One story from my book on Germantown High School, a school that closed in 2013, one year shy of its 100-year anniversary, seems particularly salient now.

Born to middle-class Black parents, William T. Coleman Jr. spent his childhood in Germantown, attending his local public schools. His father, William T. Coleman Sr., spent 40 years as the director of the all-Black Wissahickon Boys Club, a lifeline that provided recreational and social activities for Black children in the community.

The younger Coleman’s mother, Laura Mason Coleman, taught German in Baltimore’s segregated public school system and then worked at home, raising her three children. Civil rights leaders, including W.E.B. Du Bois and Langston Hughes, visited the Coleman home, which was a site of Black intellectual conversations and principled advocacy.

William Coleman Jr.’s family taught him about the importance of education from an early age. He attended the all-Black Meehan Elementary School and, eventually, the all-Black Hill Elementary School, which drew its students from a larger, more economically diverse geographic area. Coleman’s teachers, and his beloved principal, Nellie Rathbone Bright, reinforced and broadened his understanding of Black history and culture.

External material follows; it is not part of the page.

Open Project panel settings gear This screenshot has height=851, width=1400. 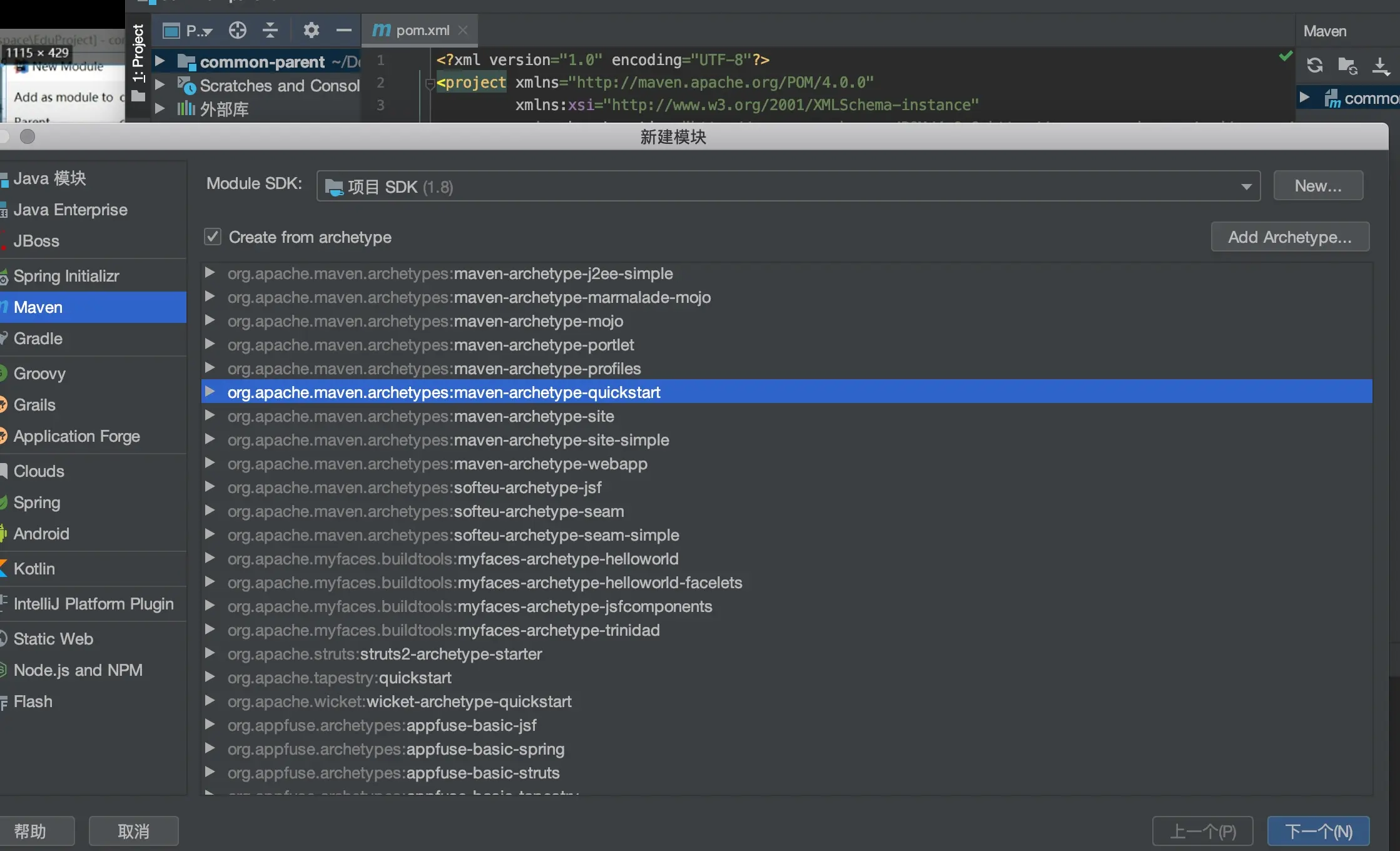[311, 30]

Philadelphia’s school challenges did not suddenly appear in the 21st century.

While he appreciated these Hill School educators, he recalled that the school exposed him “to a different kind of discrimination, one based on poverty, class, and envy rather than [solely] race.” At Hill, Coleman witnessed the compounding effects of racism and poverty on Philadelphia children, and in turn, the Germantown community.

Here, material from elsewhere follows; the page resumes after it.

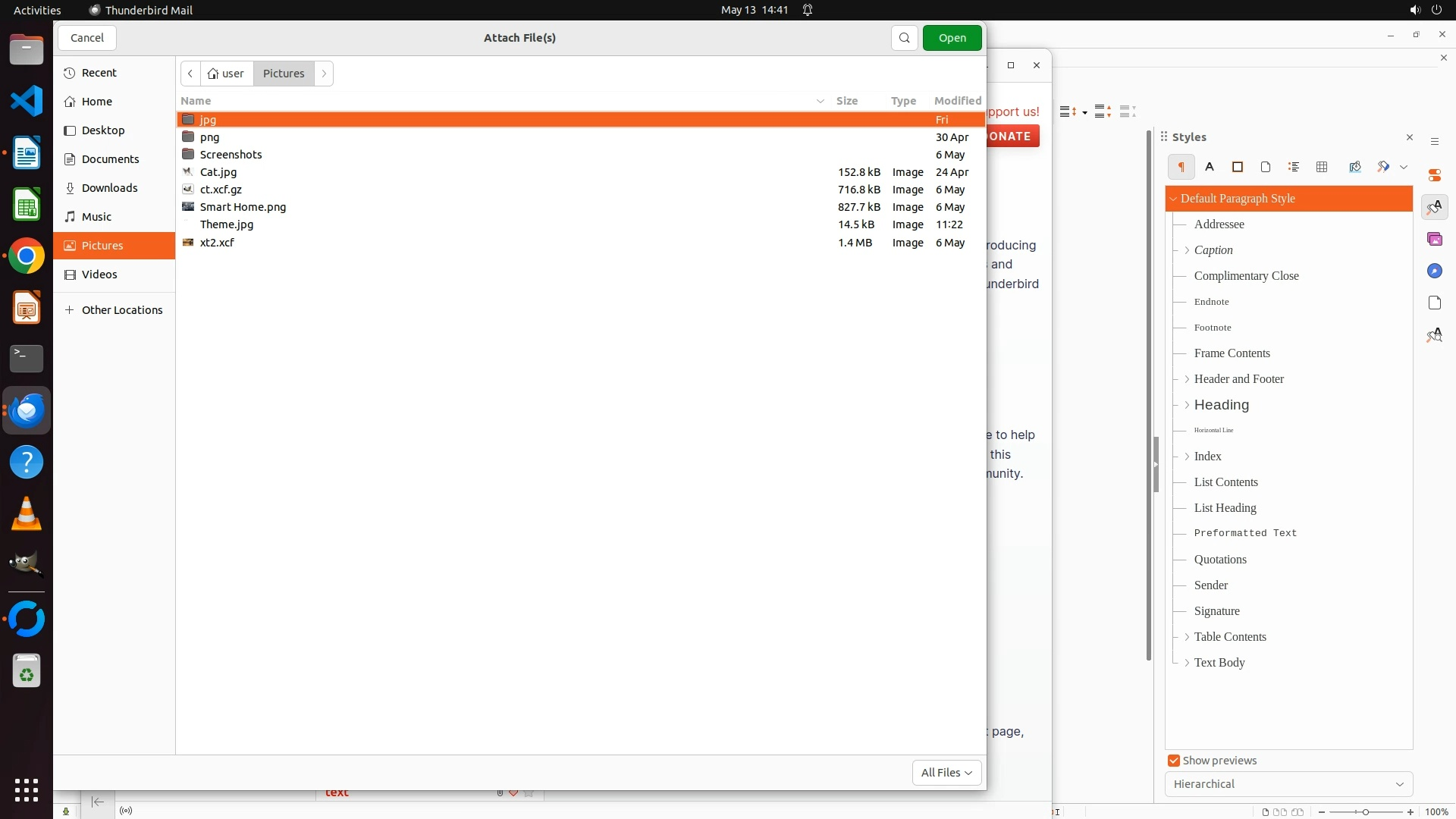Go to Downloads in the places sidebar
This screenshot has width=1456, height=819.
point(109,188)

Coleman’s teachers realized he had a stuttering issue and enrolled him in special speech classes at the nearby all-white Edwin Fitler Elementary School, a massive gothic building built in Germantown in 1898.

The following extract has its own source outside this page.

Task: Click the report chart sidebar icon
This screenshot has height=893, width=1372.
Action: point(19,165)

When I interviewed him nearly eight decades later, Coleman explained that this experience — moving from his all-Black school, where he spent most of his time, to an all-white school, where he spent an hour or so a week — shaped his understanding of educational inequality.

Even though he was quite young, Coleman noticed that the Fitler School had much better facilities and resources than the all-Black Meehan and Hill Schools. Fitler had smaller classes. More teachers. Better lighting. Freshly painted walls. Adequate heating. Larger windows.

Filter had the resources children needed to thrive. The resources educators needed to teach. It had those resources because, in the early 20th century, Fitler served white children.

The school that taught Coleman, the first Black Supreme Court law clerk and one of the lead strategists on the pivotal Brown v. Board of Education case, about educational inequality, is now called Edwin Fitler Academic Plus School and is slated for closure under the School District of Philadelphia’s new facilities plan. Fitler is slated for closure because, like the schools that Coleman attended, it now serves mostly Black children.

If Fitler closes, Germantown, a community that once attracted thousands of residents because of its reputable public schools, will lose another public school. One that serves Black children.

Many people say these closures are inevitable. I disagree.

Philadelphia has always had choices — choices to enact educational policies and practices that replicate inequality or to pursue alternatives that disrupt it. Far too many times in our city’s history, those with power have chosen the former.

Philadelphia’s current challenges — shrinking school enrollments, outdated school facilities, and persistent resource disparities — did not suddenly appear in the 21st century. They have a long history marked by injustice and disinvestment, as well as resistance and liberation. It’s a history we would be wise to reflect on and reckon with now.

The choice to close Fitler is not inevitable. None of this is.

It is a decision.

And decisions, unlike inevitabilities, can be changed, through our past actions and the ones we make today.

Erika M. Kitzmiller is a research associate professor at the University of Chicago and the author of two books: The Roots of Educational Inequality: Philadelphia’s Germantown High School, 1907-2014, and Unchartered: How One High School Transformed First-Generation College Success.